Figures pipeline performance improvement #429

johnbaldwin · 2022-02-25T05:12:04Z

This PR contains code to improve Figures pipeline performance for collecting daily metrics

This PR follows on #427

What is in this PR?

figures.course - A new module to simplify retrieving data about a specific course. See commit, 839b322
figures.pipeline.enrollment_metrics_next - A new module to support an alternate workflow to collect per-enrollment metrics and provide aggregate progress metrics. See commit, 4dcbd75
Update to figures.pipeline.course_daily_metrics to allow the deployment to chose which enrollment data collection and reporting to use. See commit, 76aea12
Update to figures.tasks to provide new tasks to run this alternate workflow. See commit, 2f08796

What needs to follow on as a new PR

Update the Django management commands to backfill data

This PR adds `figures.course`, a new module that has the `Course` class The goal of this class is to simplify Figures code This class provides data specific to and associated with a course. Our initial version provides only the essential data needed for our pipeline performance improvement

This PR provides alternate execution to create the same data as before * See the module docstring in `figures.pipeline.enrollment_metrics_next` for details * This PR contains a new module and tests to support the new module

* Default workflow is the old progress calculator, enrollment data collector (in `figures.pipeline.enrollment_metrics`) * New workflow calls `figures.pipeline.enrollment_metrics_next'` * Updates tests to handle both conditions and default when `ed_next` is not set

* Updated daily metrics tests to exercise new code * Added new helper function, `fake_course_key` so we don't have to create a CourseOverview to get a couse id when we just need a valid course key * Also lint fixed figures/management/commands/backfill_figures_daily_metrics.py

OmarIthawi

@johnbaldwin I've added two optional nitpicks and one question for celery task scheudling.

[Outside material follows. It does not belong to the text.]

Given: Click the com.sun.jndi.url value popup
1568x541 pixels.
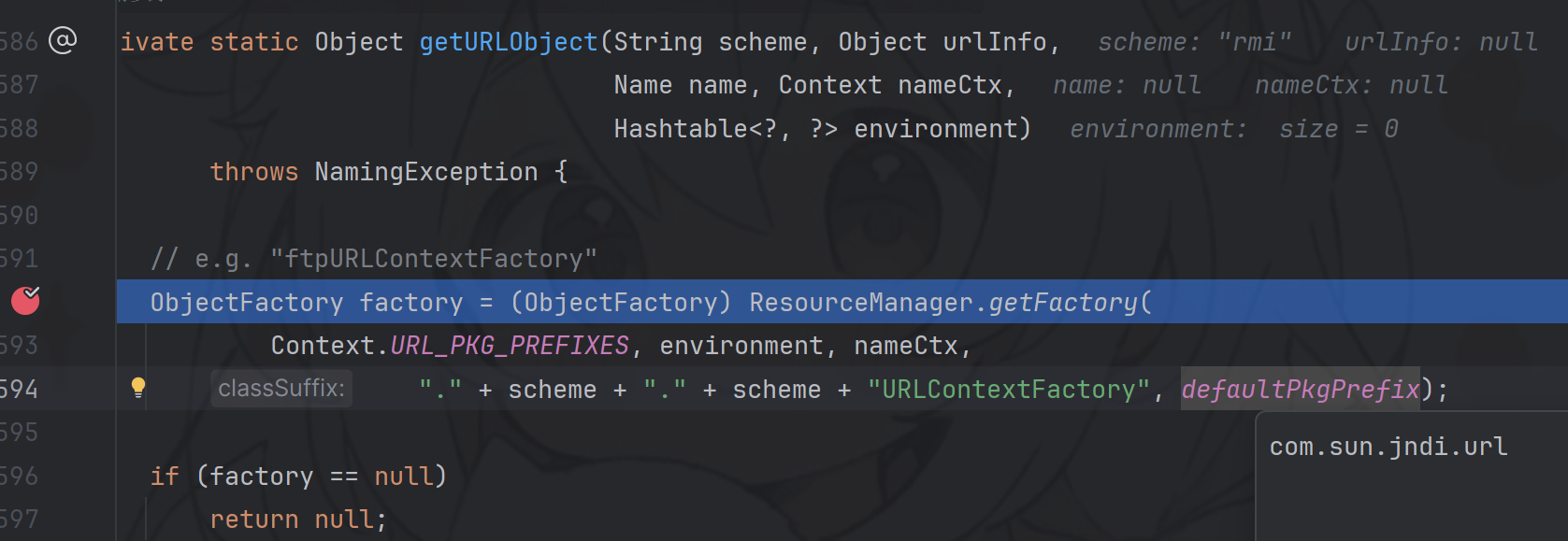Looking at the screenshot, I should (x=1388, y=447).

The pull request looks good, thanks!

OmarIthawi · 2022-03-01T07:57:53Z

figures/pipeline/course_daily_metrics.py

-    def extract(self, course_id, date_for, **_kwargs):
-        """
-            defaults = dict(
+    def extract(self, course_id, date_for, ed_next=False, **_kwargs):


nitpick: ed_next -> use_next_enrollment_data

Good point, I will add the ed_next=False default. But want to keep the name short. It is temporary until it replaces the existing system, I made sure to have all of these checks use the same variable name to make it simple to grep the code for this and the longer use_next_enrollment_data made the source look messier. I was spending too much time making code pretty to fix the quite long variable name. This felt like a waste of time and the short name, being short lived was a reasonable trade-off.

edit: Hopefully sooner rather than later, I'm going to overhaul the pipeline code and task scheduling to be more plugable.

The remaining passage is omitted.